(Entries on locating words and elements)
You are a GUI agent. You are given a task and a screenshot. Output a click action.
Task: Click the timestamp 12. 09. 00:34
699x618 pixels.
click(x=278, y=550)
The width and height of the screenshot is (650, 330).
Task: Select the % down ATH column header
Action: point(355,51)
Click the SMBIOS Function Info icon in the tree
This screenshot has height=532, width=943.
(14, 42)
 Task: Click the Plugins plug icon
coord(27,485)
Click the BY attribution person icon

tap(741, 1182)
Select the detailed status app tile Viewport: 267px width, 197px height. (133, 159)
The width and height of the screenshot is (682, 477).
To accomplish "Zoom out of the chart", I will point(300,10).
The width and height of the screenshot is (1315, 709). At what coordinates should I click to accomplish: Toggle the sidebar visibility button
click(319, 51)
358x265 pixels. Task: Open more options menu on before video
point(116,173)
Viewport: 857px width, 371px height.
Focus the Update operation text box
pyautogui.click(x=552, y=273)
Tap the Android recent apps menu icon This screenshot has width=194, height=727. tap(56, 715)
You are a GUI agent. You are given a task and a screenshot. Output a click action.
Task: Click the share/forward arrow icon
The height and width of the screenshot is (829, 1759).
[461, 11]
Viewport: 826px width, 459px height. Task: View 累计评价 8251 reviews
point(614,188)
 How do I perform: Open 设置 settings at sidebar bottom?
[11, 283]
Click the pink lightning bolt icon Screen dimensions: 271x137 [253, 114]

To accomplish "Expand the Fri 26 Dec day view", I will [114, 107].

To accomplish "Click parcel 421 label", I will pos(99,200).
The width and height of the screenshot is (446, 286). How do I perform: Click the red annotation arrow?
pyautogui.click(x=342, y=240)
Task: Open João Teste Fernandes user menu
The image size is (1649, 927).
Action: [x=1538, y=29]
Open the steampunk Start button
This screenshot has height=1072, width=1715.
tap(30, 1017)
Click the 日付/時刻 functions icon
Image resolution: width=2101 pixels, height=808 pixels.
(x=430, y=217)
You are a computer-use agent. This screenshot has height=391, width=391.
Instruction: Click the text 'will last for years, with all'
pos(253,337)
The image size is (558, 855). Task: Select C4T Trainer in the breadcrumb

WHAT YOU HAVE TO DO:
Gather and copy out every line above that contains the string "Open". Treat uppercase and lowercase letters as different.

TASK OUTPUT:
358x265 pixels. Task: Open more options menu on before video
 How do I perform: Open 设置 settings at sidebar bottom?
Task: Open João Teste Fernandes user menu
Open the steampunk Start button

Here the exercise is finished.